▸ **TASK TO CARRY OUT**
Leaving out the pictures, please reproduce exactly and only the lines from the one that contains "Where should I" through the last line below.

.....

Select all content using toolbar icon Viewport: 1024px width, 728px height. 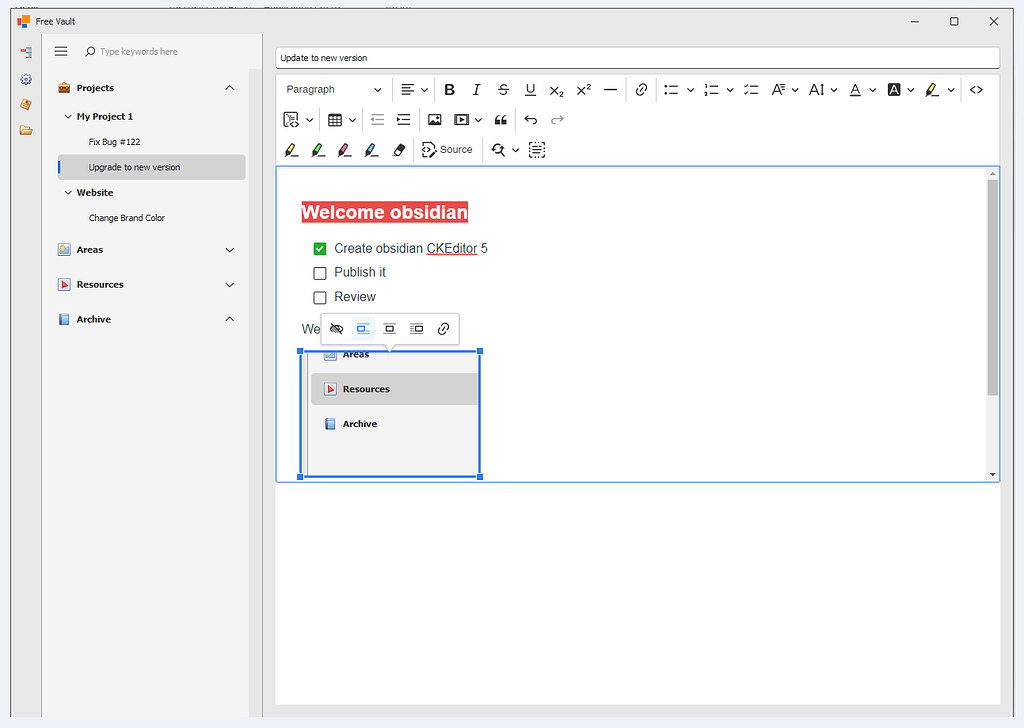coord(537,149)
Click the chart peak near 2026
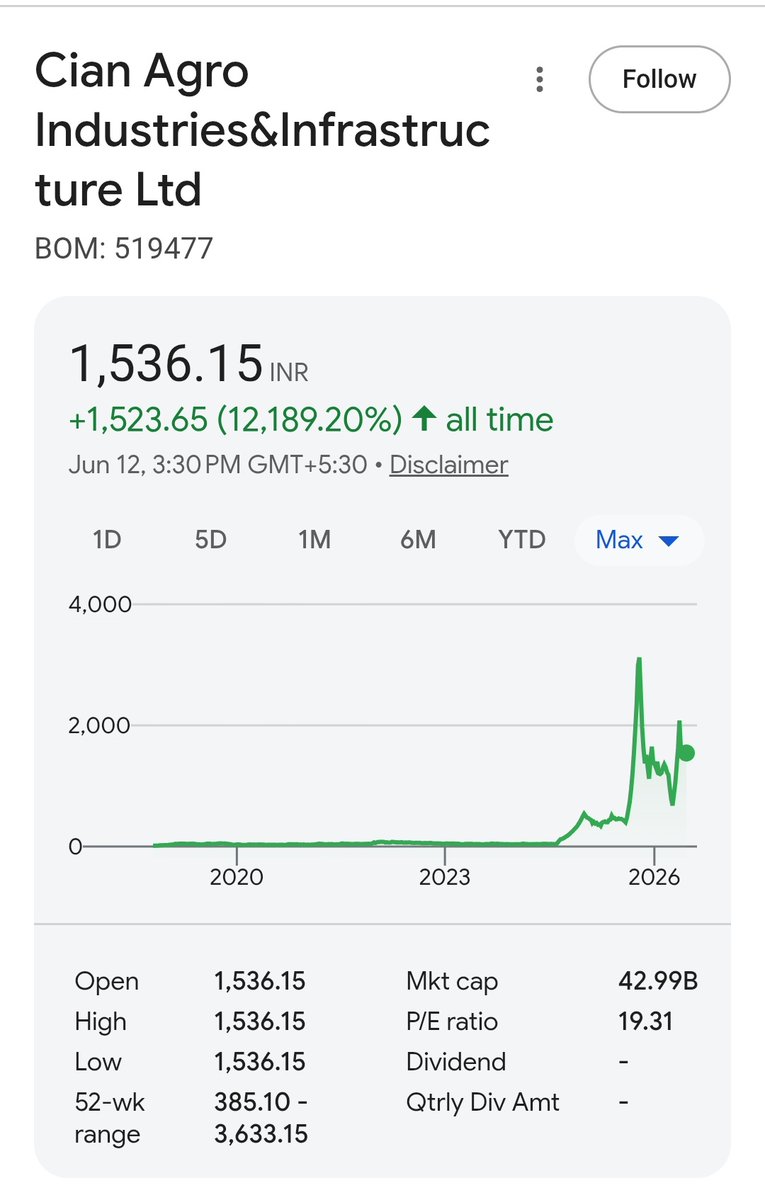Image resolution: width=765 pixels, height=1200 pixels. 638,660
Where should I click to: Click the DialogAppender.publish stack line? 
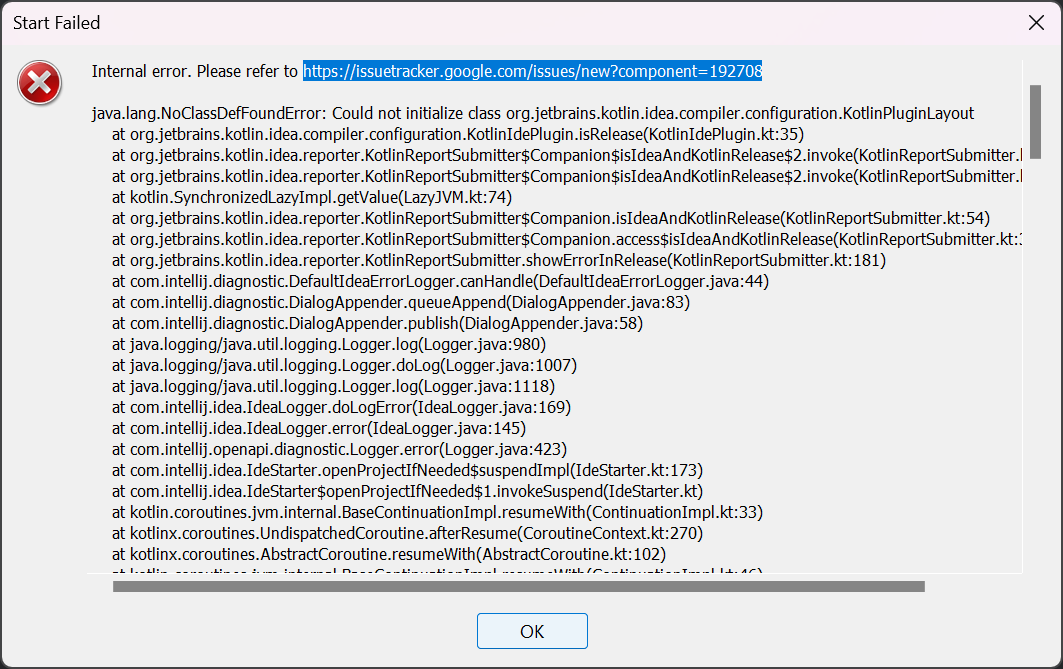click(x=377, y=323)
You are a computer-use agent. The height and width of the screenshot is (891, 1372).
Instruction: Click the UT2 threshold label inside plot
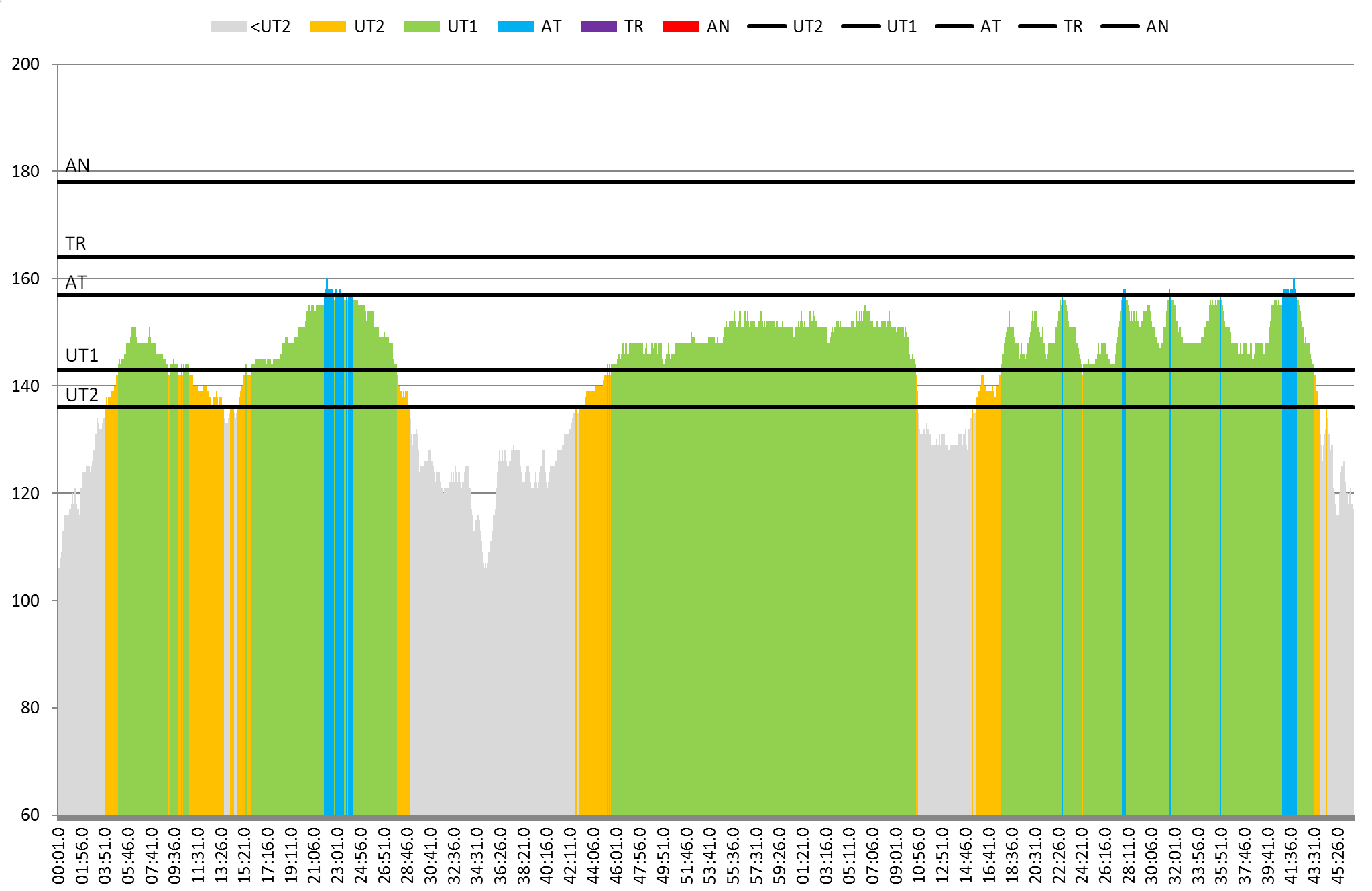click(x=82, y=395)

.....

▸ **EXERCISE SOLUTION**
Where should I click to: Click the DialogAppender.publish stack line? 
click(x=377, y=323)
You are a computer-use agent. The height and width of the screenshot is (891, 1372).
Instruction: Click the UT2 threshold label inside plot
click(x=82, y=395)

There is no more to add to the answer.